The girl I looked after when I first moved to Germany has just finished school. Not for good – she’s going back after the summer to do the German equivalent of A-Levels – but the compulsory part.
When I first met her she’d just turned 6, and wasn’t due to start school for almost a year. Now, she’s almost 17 and ready to spend the summer celebrating before heading back to get yet more certificates to line her walls or stuff under her
belt bed or whatever people do with them these days.
I feel so old! 😉
I regret missing big chunks of her growing up (distance mainly, and time. Germany’s a big country and I have chronic time-deficiency) but I’m glad we’re still in touch, almost 11 years on.
I look at the stream of photos that cone my way and have to smile. Her parents say I influenced her fashion sense and her ability to do her own thing regardless of what other people say. I only wish it were true! I was never that well dressed, and I have probably 20% of her self-respect and determination, but even if I served as a negative example (which I’m certain isn’t what they were implying), I’m happy to have played a part in her life, even a small one. My life’s certainly better for it.
She’s such an amazing kid, woman I suppose I should say now, and I am so proud to know her, despite all the difficulties we had at the beginning.
She’s had (and has) her share of things go wrong one way or another (who hasn’t?), as well as lots of things go right. She picks her own battles and fights her way through them, and still cares enough to go back and pick up the pieces afterwards.

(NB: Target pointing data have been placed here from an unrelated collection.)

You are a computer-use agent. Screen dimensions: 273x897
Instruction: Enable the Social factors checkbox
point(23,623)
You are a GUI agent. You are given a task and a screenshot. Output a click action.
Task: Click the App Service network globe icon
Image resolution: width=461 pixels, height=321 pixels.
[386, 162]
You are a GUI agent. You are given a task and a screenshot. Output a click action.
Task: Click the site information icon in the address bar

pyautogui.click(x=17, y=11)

Here’s to an awesome future, dearest Ex-AuPair-daughter! 🙂
It’s gone one am and I’m not asleep yet.
I’m at my third AuPair family’s house. I haven’t been here in 8 or 9 years, and it is amazing how much has happened since then, yet how recent my time here seems.

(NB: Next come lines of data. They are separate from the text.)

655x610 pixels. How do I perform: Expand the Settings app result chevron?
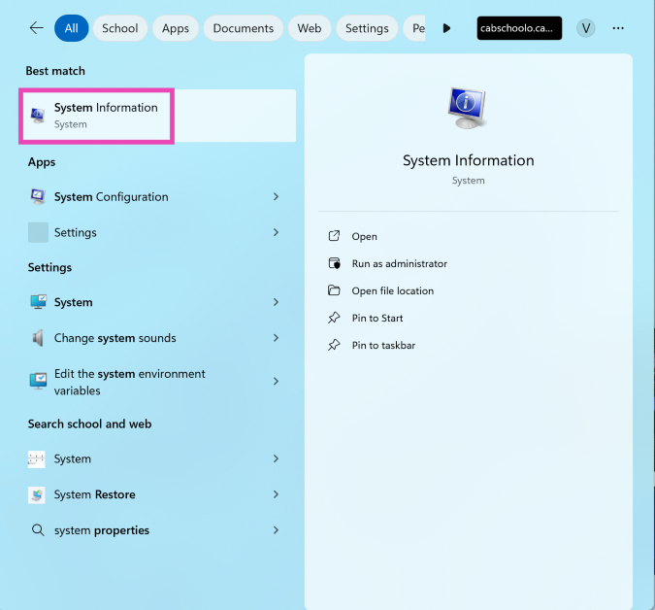tap(276, 232)
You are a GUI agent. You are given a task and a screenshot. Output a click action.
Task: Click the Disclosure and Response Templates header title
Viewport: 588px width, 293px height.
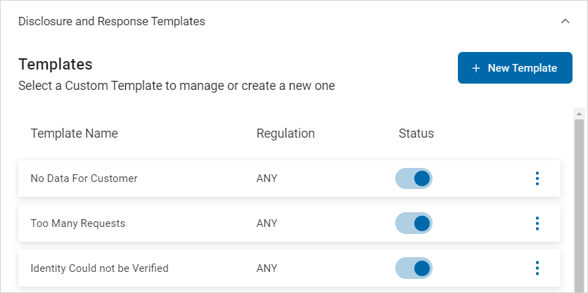tap(112, 21)
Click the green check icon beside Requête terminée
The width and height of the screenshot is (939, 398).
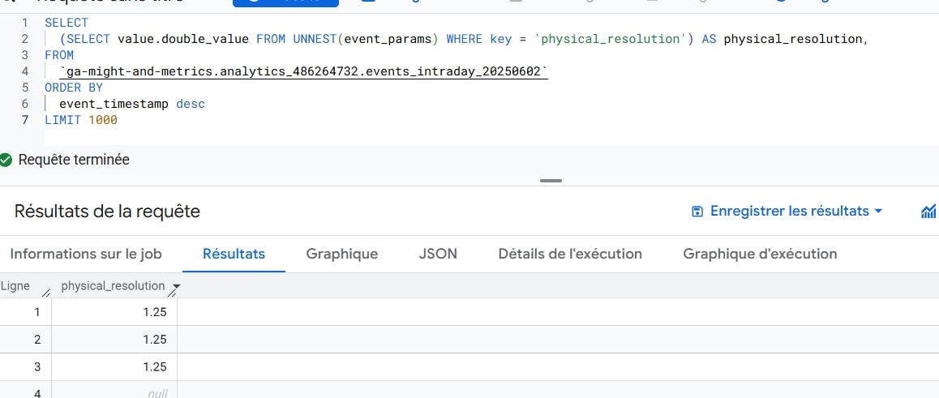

It doesn’t feel strained or tense or foreign, it’s more like I’ve been away for a couple of months than several years. We’ve all changed a bit, but stayed the same a lot – things still fit, and we didn’t have to go through the awkward small talk at the beginning, we just took up where we’d left off. We have reminisced, and compared memories, and tried to catch up a bit, but one evening /overnight stay isn’t nearly long enough to cover everything that’s happened since I lived here.
I’m going to make an effort to see them more often than once a decade from now on.
Right now I need to get some sleep!
I don’t remember coming across chewing gum as a little kid. By about year 4 I’d discovered bubble gum, but wasn’t ever very good at blowing bubbles (glass is much better than bubblegum in that respect, even if it doesn’t taste as good ;)). A bit later, maybe in year 8 or 9, someone told me you produce digestive juices when chewing, and if you aren’t eating, you can end up digesting your stomach walls. That didn’t appeal much, so I stopped. It was probably a good thing, because I was a little bit of an addict. Once I decide on something, though, I’m usually pretty consequent about keeping to it. I must have gone 6 years without a single piece.
Then I did my stint as an aupair. I was offered some by one of the kids, and that was that – my chewing-gum-fast was broken. I stuck to sugar free, and only after meals as a way to clean my teeth without actually cleaning them.
It wasn’t until I cut myself in glassblowing school that I realised how awesome it is.
I’m not good at blood. I don’t watch violent films, I don’t watch documentaries about hospitals, I lie down when I have injections or when they have to take blood samples*.
When I cut myself, I’m usually fine until the cut is washed and bandaged (or at least wrapped in paper towels), and then I go all dizzy and fall over. This particular cut wasn’t even that severe. It wasn’t deep, but it did involve blood and a small flap of skin. The teacher noticed me go white and made me sit down at his desk. Everything sounded incredibly far away, and all the colours got mixed up. Then he gave me a piece of chewing gum. I concentrated on keeping it in my mouth, then on chewing. As I chewed, the world slowly came back into focus and regained it’s normal volume.
That was the first time.
I have used the chewing gum trick several times since then, mostly on myself, but occasionally on someone else. I try to carry a small packet with me at all times. If I don’t have chewing gum on hand, then gummi bears or boiled sweets will do, just not as well.
Even if I’m not hurt, and I’m not liable to black out, if I have to concentrate on something, I function better when chewing.
Maybe I was a goat in a former life – they chew cud while they think too.
* you can’t fall over if you’re already lying down.